Luego se fijó en el baúl y dejó caer los papeles que estaba mirando. Bajó a toda prisa del ático y salió al cobertizo, donde rebuscó entre los fusiles. Al coger uno, un destello de metal le llamó la atención y entró más hacia el fondo del cobertizo para investigar. Lo que encontró parecía un esqueleto humano monstruoso, colgado de la pared por las muñecas, con un sombrero de seda sobre la cabeza.
Se acercó con cautela. La figura estaba hecha de hierro y otros metales. Debía de tener casi dos metros y medio de altura, las piernas llenas de manivelas y palancas, el pecho restallante de válvulas y rejillas, todo ello cubierto en parte por una especie de traje que Marcus tuvo que tocar con los dedos para creérselo.
—Lo cogió él —se dijo a sí mismo.
El sombrero del monstruo, visto de cerca, rodeaba un tubo para dejar escapar el vapor. El rostro estaba moldeado en imitación de unos rasgos humanos, con un bigote y unos falsos dientes que formaban una sonrisa amplia e inocente; en el centro de la dentadura había un silbato de vapor. ¡El hombre de vapor! La máquina a imagen y semejanza del ser humano, con el cuerpo de un motor de vapor, que Hammie había descrito y dibujado en una de las exposiciones del Instituto y que tanta consternación y desaprobación había suscitado.
Volvió corriendo a la casa y subió al dormitorio de Hammie, donde sacó su bolsa de viaje, desarmó el fusil en piezas y las metió dentro. Oyó la puerta de la calle que se abría y cerraba.
—Mansfield, amigo, ¿estás aquí? —era Hammie, en una repentina imitación de Bob Richards.
Corrió al ático y volvió a colocar los papeles de Hammie más o menos en orden; luego se dejó caer y cerró la trampilla justo segundos antes de que Hammie entrara en la habitación.
—Estás ahí —le saludó Hammie, con su peculiar sonrisa que, en ese momento, parecía como si acabara de oír un chiste demasiado vulgar para repetirlo—. Debes de estar muerto de hambre.
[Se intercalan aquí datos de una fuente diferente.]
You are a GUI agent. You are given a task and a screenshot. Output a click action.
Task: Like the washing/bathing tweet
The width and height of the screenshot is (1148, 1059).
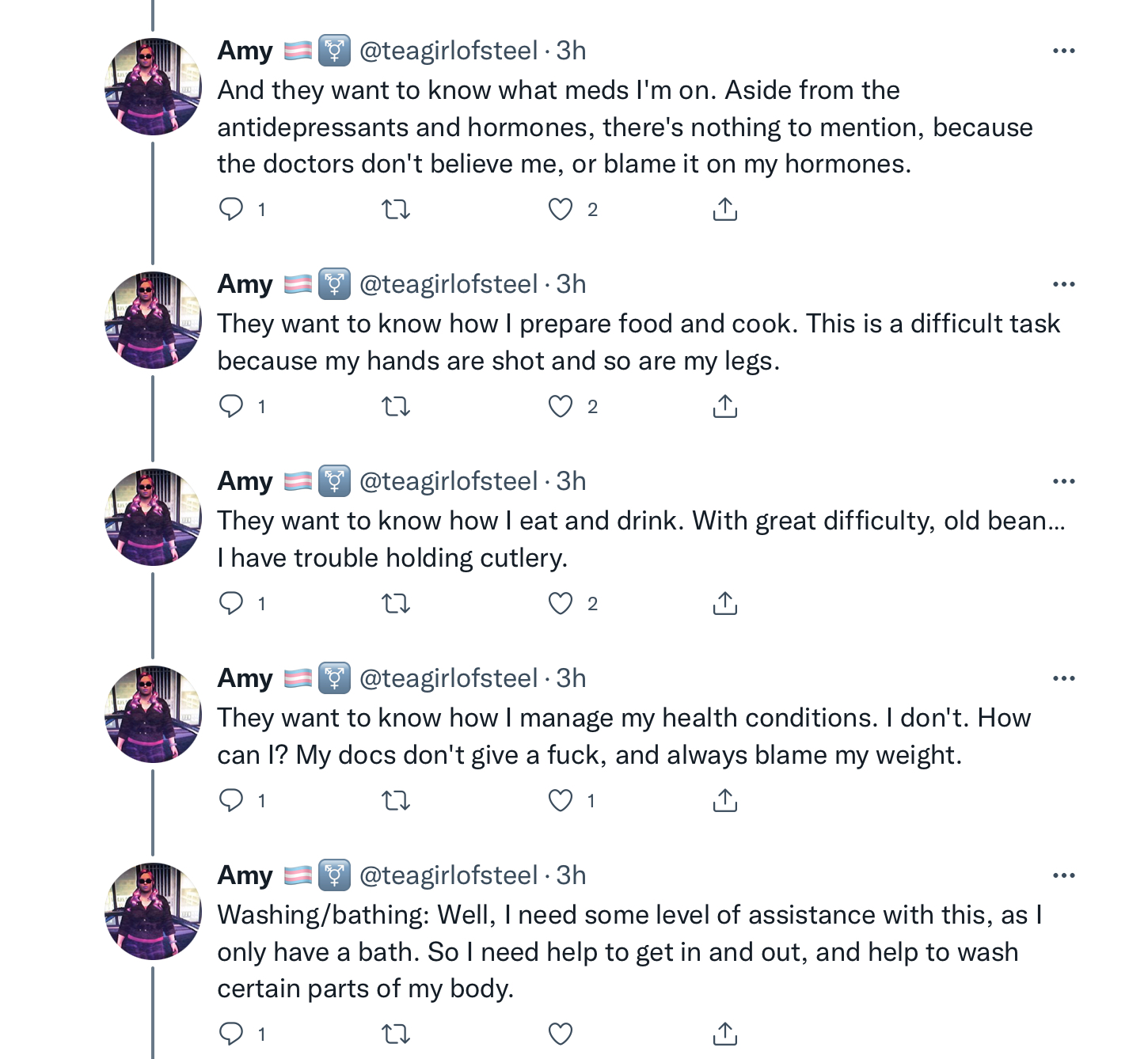[561, 1034]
El cocinero acaba de llegar de su casa para hacer la cena, sopa de pescado, como de costumbre, supongo.
—Gracias, Hammie.
—Estaba pensando, Mansfield, cuando estaba fuera… Por cierto, señor Van Winkle, duermes como un lirón, ¿eh?… He hecho ciertos ajustes en la White Whale y me la he llevado a un lugar más protegido por ahora, por si vuelve el temporal. Como te decía, estaba pensando, Van Winkle, que es una pena lo de la Sociedad de los Tecnólogos. Y una pena lo del Instituto. No puedo ni imaginar qué voy a hacer ahora. ¿Pasa algo, Mansfield?
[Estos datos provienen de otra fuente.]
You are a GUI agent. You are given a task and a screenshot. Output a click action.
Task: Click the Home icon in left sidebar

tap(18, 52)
—Nada —contestó demasiado deprisa.
—Ya sé —prosiguió, mientras se secaba el cuello y el pelo con una toalla— que has estado toda la semana pensando en esa pobre chica, la señorita Turner.
Marcus asintió.
—Alguien vengará lo ocurrido —continuó en tono abstraído—. ¿Recuerdas lo que nos dijo?
—¿Quién?
—Ese hombre, ¿cómo se llamaba? Joseph Cheshire. El hombre que había delante del Instituto. «Soy el ángel vengador y mi lengua es mi espada llameante». Parece sacado de un sermón de la Biblia. ¿Sabes que yo iba a la iglesia todos los domingos desde que era niño, incluso cuando estaba más enfermo?
—Sí, Hammie, ese era su nombre. Joseph Cheshire.